I believe currently, generally, there are 2 new Viewliners on the Silvers (the 10 and 12 cars). It is possible that may change by September. I have an upcoming trip on the Meteor and hope to see first hand.


----------



## Maglev (May 6, 2021)

I would not be surprised if the script for agents to describe Viewliner sleeper bathrooms has changed. The description on the website says there are toilets in each car, even though most Viewliners have toilets in each room.


----------



## MDRailfan (May 12, 2021)

I thought I read on this forum that the 9710 car was a viewliner 1. All bedrooms on either 1 or 2 have enclosed toilet & showers, correct?


----------



## pennyk (May 12, 2021)

MDRailfan said:


> I thought I read on this forum that the 9710 car was a viewliner 1. All bedrooms on either 1 or 2 have enclosed toilet & showers, correct?


Currently, the 10 and 12 cars are viewliner 2s. Yes, bedrooms in both have enclosed toilets and showers.


----------



## Nicole B (Jun 4, 2021)

I am wondering which are the VIIs as of right now as well. I have a trip coming up in about a week and have been seeing very mixed things - some from a few weeks ago saying that the 11 and 12 were the VII, some saying it is the 10 and 12, and some saying that soon it will only be two sleepers and they will both be VII... if anyone knows anything about them currently it would be much appreciated!


----------



## joelkfla (Jun 4, 2021)

Nicole B said:


> I am wondering which are the VIIs as of right now as well. I have a trip coming up in about a week and have been seeing very mixed things - some from a few weeks ago saying that the 11 and 12 were the VII, some saying it is the 10 and 12, and some saying that soon it will only be two sleepers and they will both be VII... if anyone knows anything about them currently it would be much appreciated!


As of earlier this week, there were 3 sleepers on the Meteor, and the 1st & 3rd were VL II, so numbers 10 & 12.


----------



## jis (Jun 4, 2021)

joelkfla said:


> As of earlier this week, there were 3 sleepers on the Meteor, and the 1st & 3rd were VL II, so numbers 10 & 12.


According to a few people in the know, after June 6 restoration of daily service, the Meteor will have three Sleeper with 10 and 12 being VLII. The Star will have two Sleepers with many opinions about which if any will be a VLII at the beginning.


----------



## Cal (Jun 4, 2021)

jis said:


> According to a few people in the know, after June 6 restoration of daily service, the Meteor will have three Sleeper with 10 and 12 being VLII. The Star will have two Sleepers with many opinions about which if any will be a VLII at the beginning.


Thanks for the update


----------



## amy1277 (Jun 17, 2021)

Nicole B said:


> I am wondering which are the VIIs as of right now as well. I have a trip coming up in about a week and have been seeing very mixed things - some from a few weeks ago saying that the 11 and 12 were the VII, some saying it is the 10 and 12, and some saying that soon it will only be two sleepers and they will both be VII... if anyone knows anything about them currently it would be much appreciated!

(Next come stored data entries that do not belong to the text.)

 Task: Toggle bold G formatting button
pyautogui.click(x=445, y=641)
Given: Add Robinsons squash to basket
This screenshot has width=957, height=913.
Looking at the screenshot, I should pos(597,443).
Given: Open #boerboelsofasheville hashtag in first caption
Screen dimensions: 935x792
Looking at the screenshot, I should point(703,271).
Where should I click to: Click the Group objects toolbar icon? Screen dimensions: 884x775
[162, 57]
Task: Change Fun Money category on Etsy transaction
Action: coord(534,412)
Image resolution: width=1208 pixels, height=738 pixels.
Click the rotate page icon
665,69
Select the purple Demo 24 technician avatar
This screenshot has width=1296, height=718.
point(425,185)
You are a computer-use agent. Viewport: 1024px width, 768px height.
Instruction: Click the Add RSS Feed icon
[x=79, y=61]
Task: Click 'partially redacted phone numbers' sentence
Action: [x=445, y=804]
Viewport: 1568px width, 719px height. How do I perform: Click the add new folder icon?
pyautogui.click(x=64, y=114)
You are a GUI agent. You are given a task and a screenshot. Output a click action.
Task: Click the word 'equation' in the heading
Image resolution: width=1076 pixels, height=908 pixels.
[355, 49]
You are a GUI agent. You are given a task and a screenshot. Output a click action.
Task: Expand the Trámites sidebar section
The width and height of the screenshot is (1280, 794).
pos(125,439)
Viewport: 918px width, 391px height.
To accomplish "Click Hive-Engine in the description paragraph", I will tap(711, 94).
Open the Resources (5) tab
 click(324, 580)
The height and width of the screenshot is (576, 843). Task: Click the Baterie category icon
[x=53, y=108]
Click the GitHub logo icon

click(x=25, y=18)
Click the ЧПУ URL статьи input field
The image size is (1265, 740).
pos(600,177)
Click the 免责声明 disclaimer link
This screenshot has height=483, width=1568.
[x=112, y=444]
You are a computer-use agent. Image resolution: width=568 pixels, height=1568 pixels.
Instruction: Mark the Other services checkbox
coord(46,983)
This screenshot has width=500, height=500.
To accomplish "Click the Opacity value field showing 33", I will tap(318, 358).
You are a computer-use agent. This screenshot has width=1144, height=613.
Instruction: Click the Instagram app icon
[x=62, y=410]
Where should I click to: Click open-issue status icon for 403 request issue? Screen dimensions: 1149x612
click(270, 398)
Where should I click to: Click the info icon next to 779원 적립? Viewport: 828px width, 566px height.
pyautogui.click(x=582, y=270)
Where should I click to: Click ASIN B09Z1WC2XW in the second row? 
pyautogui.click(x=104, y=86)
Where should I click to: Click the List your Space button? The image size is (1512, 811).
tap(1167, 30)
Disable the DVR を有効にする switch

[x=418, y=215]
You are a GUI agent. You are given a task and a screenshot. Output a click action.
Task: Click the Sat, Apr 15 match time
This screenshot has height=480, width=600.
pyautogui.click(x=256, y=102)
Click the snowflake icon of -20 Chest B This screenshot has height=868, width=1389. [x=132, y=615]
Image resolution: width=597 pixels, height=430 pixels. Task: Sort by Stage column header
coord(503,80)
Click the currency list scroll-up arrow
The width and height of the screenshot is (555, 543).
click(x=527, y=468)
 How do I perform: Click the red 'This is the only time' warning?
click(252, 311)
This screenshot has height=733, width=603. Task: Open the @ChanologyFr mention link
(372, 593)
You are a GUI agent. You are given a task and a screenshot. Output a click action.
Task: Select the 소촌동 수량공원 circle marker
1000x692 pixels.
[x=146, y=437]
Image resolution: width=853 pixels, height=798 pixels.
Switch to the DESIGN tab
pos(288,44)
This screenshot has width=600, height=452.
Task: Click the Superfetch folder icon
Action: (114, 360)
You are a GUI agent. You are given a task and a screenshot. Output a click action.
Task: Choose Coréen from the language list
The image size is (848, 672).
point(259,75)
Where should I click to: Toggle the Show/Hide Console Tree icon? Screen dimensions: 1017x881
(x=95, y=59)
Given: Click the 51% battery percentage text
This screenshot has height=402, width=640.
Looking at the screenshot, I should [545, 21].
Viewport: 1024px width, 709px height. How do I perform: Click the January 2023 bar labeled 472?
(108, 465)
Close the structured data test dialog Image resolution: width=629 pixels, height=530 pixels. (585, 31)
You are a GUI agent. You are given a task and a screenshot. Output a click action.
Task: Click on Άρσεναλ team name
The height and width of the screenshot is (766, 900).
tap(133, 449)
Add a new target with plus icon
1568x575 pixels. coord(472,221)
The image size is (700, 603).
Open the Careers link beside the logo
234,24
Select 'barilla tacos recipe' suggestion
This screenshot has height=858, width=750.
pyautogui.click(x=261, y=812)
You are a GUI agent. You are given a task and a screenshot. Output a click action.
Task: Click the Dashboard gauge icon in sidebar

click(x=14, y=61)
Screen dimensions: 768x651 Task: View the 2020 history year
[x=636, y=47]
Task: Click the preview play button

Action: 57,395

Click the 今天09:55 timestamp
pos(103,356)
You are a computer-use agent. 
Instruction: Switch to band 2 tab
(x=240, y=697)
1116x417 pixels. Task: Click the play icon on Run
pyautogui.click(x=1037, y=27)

Have you traveled yet? Curious as to which cars were VL II when you went if so! Thank you.


----------



## Cal (Jun 17, 2021)

I believe on the Meteor the first and last sleepers are, no idea about the Star.

Might be outdated


----------



## jis (Jun 17, 2021)

Cal said:


> I believe on the Meteor the first and last sleepers are, no idea about the Star.
> 
> Might be outdated


Usually the 10 and the 12 car on the Meteor and the 11 car on the Star.


----------